Text and element pointing records
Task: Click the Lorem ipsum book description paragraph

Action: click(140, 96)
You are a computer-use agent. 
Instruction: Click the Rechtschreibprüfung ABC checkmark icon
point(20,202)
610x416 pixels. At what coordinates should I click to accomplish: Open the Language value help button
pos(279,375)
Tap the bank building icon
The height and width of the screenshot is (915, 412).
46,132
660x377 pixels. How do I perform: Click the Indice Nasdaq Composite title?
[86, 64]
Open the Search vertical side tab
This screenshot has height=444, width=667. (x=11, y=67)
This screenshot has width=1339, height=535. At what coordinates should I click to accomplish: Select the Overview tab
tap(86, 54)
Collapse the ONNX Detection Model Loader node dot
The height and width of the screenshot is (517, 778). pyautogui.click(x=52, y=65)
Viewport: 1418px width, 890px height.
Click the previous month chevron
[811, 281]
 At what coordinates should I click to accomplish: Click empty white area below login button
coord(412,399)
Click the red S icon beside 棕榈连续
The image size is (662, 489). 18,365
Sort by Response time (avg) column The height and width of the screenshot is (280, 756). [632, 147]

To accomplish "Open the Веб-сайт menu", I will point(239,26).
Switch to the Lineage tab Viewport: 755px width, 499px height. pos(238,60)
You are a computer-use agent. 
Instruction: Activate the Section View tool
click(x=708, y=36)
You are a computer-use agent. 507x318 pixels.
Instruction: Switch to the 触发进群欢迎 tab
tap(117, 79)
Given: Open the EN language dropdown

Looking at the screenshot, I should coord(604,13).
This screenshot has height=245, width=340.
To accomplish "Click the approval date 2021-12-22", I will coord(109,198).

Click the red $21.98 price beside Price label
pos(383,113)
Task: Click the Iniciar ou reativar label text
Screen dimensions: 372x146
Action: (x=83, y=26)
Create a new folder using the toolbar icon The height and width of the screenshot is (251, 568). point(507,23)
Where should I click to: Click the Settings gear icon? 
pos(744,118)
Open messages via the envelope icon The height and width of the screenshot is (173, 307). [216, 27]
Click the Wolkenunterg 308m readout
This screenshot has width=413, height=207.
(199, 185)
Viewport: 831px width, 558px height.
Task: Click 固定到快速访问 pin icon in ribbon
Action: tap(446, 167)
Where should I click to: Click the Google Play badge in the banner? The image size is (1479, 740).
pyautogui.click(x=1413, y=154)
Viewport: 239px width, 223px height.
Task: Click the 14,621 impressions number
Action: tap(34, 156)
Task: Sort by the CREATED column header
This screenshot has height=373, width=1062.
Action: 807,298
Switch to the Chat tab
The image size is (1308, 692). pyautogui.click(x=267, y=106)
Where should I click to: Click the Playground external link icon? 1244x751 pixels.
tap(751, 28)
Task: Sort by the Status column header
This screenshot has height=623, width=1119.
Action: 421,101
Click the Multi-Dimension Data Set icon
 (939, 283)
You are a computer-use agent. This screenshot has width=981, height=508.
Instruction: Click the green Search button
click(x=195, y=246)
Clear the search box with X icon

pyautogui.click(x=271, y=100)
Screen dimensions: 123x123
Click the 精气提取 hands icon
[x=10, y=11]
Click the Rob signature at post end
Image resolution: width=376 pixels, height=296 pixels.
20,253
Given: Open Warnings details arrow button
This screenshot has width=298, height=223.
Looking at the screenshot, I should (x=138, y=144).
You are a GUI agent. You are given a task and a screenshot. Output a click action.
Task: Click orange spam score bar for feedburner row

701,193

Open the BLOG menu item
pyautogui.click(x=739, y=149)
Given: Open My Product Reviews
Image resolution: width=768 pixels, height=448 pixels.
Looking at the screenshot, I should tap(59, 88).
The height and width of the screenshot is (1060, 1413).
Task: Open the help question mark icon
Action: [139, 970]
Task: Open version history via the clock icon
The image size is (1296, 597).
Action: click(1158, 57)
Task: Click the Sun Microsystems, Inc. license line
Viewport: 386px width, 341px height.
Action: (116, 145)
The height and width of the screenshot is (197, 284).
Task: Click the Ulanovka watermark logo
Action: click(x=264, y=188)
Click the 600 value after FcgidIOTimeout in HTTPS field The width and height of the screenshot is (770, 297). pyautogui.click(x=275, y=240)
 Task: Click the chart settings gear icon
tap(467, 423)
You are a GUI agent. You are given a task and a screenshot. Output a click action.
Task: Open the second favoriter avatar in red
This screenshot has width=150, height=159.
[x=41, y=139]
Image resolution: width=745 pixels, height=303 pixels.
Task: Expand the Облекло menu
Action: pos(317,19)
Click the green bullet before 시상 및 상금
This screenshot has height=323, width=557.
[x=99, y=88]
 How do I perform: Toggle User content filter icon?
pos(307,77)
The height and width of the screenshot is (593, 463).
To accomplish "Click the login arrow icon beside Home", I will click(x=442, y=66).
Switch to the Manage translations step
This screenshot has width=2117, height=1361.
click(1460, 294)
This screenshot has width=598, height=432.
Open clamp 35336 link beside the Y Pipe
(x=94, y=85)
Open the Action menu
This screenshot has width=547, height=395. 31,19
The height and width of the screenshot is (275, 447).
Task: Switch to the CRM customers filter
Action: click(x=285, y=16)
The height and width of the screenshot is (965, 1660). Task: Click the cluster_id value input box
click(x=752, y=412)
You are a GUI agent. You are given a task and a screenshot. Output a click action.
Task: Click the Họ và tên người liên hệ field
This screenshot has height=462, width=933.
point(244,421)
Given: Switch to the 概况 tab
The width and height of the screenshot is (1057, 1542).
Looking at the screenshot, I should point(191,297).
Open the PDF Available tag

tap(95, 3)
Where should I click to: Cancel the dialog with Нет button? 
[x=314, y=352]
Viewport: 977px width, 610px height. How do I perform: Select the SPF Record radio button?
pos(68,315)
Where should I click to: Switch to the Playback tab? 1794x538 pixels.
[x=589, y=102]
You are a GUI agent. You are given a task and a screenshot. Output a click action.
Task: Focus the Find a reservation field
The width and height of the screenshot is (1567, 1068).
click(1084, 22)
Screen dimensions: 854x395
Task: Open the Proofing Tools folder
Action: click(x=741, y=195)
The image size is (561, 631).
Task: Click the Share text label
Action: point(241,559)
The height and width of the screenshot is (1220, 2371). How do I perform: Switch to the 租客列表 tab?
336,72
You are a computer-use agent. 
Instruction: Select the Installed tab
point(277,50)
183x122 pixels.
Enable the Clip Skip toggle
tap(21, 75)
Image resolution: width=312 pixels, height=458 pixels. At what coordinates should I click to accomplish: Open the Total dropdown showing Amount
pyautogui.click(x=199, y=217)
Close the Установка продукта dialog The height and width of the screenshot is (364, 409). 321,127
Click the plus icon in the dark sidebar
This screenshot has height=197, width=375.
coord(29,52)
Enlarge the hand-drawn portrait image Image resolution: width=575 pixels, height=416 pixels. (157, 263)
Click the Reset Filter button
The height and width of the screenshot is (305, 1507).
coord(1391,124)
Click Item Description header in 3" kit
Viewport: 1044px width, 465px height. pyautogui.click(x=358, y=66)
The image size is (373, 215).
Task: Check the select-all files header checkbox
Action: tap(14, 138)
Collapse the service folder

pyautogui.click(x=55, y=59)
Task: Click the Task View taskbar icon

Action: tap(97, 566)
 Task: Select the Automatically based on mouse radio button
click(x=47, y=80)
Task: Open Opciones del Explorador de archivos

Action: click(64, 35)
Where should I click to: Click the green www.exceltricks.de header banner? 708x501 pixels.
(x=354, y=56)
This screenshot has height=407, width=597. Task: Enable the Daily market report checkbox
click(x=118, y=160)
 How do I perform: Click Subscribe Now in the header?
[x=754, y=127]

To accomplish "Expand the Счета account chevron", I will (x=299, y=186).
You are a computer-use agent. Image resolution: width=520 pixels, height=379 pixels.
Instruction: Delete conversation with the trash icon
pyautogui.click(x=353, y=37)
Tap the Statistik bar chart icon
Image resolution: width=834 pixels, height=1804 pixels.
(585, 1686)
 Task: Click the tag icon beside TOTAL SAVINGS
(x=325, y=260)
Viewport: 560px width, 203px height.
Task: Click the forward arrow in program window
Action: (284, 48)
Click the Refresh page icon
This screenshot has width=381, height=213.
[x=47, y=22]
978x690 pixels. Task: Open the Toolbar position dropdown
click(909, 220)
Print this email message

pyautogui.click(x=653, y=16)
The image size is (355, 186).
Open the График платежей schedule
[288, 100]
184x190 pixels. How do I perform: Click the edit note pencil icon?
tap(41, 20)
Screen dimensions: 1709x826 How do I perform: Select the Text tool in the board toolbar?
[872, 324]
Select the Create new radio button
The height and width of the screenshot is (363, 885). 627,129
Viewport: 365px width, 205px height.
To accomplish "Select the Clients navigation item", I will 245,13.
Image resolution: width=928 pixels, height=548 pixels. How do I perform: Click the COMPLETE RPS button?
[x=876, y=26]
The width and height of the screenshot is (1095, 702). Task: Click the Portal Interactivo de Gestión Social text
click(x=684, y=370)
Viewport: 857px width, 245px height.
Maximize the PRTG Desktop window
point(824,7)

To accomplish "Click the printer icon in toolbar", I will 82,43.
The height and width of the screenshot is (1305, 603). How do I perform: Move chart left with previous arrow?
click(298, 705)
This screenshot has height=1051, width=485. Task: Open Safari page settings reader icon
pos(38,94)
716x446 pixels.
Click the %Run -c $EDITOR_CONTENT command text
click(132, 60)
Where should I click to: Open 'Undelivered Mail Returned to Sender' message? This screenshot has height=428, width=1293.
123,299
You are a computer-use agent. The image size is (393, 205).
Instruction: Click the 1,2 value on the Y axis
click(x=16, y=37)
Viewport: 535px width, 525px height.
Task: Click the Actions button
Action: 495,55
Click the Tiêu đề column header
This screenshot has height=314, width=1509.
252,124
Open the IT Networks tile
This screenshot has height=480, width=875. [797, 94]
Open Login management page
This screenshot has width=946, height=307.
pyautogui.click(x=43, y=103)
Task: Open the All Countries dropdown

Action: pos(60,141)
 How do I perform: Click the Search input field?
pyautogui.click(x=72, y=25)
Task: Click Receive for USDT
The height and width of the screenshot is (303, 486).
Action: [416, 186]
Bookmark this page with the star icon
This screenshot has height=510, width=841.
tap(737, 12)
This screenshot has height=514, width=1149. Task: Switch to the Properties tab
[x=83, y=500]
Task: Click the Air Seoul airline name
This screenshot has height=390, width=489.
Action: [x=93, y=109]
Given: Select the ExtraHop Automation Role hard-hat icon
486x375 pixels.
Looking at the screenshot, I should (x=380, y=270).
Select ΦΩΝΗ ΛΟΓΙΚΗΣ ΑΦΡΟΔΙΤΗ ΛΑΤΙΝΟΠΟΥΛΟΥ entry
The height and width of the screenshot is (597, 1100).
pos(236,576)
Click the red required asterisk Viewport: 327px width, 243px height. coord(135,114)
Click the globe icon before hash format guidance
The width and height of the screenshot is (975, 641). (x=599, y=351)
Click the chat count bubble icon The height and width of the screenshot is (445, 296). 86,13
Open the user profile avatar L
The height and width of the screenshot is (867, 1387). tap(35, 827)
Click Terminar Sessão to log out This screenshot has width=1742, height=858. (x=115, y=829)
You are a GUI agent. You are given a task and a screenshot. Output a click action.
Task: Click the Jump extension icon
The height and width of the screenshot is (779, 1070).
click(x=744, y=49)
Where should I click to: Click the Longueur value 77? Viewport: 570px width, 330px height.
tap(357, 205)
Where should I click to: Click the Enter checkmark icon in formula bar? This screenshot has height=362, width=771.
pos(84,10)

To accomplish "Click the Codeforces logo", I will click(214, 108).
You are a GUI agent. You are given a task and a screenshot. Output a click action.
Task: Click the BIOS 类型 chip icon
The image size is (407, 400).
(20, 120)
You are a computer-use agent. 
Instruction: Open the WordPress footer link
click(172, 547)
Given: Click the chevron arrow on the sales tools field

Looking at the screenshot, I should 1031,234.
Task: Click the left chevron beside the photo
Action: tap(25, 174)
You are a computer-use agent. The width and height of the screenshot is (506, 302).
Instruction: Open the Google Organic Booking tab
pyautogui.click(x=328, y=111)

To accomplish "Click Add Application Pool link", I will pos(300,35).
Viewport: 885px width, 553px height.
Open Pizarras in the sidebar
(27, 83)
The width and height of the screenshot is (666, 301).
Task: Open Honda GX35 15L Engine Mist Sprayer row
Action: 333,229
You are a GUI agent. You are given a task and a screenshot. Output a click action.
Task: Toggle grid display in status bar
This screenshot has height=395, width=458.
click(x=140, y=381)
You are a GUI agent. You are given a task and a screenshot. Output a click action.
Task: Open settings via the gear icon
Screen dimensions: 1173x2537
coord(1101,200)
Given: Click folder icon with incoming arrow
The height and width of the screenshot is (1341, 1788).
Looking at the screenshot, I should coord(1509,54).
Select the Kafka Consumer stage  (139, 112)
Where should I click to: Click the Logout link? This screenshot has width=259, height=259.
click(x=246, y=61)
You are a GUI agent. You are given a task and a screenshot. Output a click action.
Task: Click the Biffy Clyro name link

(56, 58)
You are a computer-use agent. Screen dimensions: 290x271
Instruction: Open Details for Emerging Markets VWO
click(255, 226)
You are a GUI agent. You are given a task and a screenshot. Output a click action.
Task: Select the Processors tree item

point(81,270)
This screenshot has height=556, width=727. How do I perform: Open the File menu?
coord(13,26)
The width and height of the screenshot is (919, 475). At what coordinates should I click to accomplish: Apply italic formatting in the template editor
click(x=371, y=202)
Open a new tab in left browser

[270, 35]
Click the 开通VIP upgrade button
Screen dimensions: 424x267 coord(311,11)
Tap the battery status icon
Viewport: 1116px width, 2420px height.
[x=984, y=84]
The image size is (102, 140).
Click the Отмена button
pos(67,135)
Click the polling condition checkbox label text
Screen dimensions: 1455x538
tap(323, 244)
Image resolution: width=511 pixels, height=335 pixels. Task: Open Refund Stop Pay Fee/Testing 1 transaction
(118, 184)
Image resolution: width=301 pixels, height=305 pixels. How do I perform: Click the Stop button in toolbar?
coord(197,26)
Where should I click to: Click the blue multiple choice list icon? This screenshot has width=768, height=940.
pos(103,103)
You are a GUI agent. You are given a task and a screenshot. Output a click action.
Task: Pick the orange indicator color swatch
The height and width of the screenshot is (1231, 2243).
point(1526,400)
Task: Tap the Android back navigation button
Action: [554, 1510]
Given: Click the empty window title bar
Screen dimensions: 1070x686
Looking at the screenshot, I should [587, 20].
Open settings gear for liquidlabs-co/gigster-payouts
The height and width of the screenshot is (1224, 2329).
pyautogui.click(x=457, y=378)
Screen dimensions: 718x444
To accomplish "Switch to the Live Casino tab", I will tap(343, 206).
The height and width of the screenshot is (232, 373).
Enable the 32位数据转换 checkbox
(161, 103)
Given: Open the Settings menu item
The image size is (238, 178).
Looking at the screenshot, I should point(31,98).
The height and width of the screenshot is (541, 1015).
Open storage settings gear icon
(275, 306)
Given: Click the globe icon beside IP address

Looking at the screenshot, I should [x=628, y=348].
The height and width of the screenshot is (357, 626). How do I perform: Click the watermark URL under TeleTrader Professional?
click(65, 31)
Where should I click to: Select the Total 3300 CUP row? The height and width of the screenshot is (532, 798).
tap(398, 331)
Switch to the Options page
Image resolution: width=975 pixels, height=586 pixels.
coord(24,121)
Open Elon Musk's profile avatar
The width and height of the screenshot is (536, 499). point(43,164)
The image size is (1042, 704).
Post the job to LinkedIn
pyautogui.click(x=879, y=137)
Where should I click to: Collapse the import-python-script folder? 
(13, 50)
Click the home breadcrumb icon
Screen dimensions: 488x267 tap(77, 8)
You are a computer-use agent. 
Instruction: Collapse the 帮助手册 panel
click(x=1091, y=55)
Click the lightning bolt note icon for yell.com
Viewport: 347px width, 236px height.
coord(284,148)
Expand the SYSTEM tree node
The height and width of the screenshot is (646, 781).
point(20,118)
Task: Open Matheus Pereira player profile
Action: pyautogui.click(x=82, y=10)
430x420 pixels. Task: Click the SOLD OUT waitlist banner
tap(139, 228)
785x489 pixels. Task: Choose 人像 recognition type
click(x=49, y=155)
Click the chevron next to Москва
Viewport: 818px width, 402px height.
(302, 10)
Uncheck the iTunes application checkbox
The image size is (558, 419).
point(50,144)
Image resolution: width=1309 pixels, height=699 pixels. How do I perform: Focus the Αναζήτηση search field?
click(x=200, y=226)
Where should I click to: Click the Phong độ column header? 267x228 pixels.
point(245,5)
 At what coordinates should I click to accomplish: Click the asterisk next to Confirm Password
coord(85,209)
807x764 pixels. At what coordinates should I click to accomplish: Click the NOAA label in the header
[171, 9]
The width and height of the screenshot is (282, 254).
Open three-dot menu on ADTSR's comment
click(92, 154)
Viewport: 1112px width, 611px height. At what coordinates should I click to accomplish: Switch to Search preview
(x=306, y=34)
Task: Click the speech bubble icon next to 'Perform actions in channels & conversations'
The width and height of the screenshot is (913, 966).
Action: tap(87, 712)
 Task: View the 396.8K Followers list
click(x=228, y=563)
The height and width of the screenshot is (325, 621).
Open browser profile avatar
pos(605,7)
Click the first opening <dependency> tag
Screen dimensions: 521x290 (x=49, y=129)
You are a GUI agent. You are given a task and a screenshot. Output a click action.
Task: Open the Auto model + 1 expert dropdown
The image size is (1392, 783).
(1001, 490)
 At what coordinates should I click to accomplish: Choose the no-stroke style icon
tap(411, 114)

> **WHAT YOU HAVE TO DO**: How many lines in the entries above contain the string "label"? Case counts, and your reply should be the number alone.

> **ANSWER TO THE EXERCISE**: 5